La candidata italiana può contare su un curriculum internazionale di livello?
Da un punto di vista internazionale la Mogherini non ha un curriculum di rilevo, come potrebbe averlo avuto uno degli ambasciatori di cui poteva disporre Renzi nel suo entourage. La Mogherini non è inoltre dotata di un curriculum da cui si possano comprendere le sue simpatie dal punto di vista della politica internazionale, e si trova nella situazione di non avere espresso con chiarezza una linea sulle tre crisi in corso: quella ucraina, quella palestinese e quella irachena.
Ma il ruolo di Alto rappresentante europeo per la politica estera conta davvero qualcosa?
La capacità di agire in modo autonomo, in un ruolo come il ministro della Difesa europeo, dipende dall’autorevolezza che alla Mogherini manca. Il fatto che Renzi non abbia puntato sui commissari economici d’altra parte è comprensibile, perché non aveva speranza: se l’Italia avesse attuato riforme incisive come quelle spagnole, avrebbe avuto titolo, ma non avendole fatte ha fatto bene a evitare una sconfitta. Non gli restava che puntare sul commissario agli Affari esteri, fermo restando che la scelta della Mogherini, ripeto, è un ripiego.

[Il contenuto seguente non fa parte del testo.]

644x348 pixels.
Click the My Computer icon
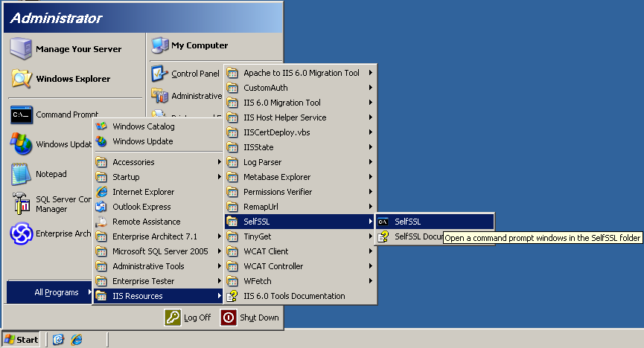pyautogui.click(x=159, y=45)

Tra i problemi della Mogherini c’è anche la giovane età?
No, come non è il problema di Renzi. Anche Craxi quando iniziò il suo percorso politico era giovanissimo. Il problema è che Renzi non ha un pensiero innovatore, anzi il suo pensiero di partenza non c’è e questo è un grosso problema. Renzi sceglie tra le persone vicine a lui, in parte suoi coetanei. Comunque, fa bene a puntare sui giovani.
Ma con quali margini reali di azione?
Il premier ha un partito – il Pd – circondato da una sinistra giustizialista e quindi solo con una generazione nuova può fare un rinnovamento credibile. Il vero problema è piuttosto la mancanza, come dicevo, di un’ideologia precisa, se si esclude la volontà di cambiare pagina.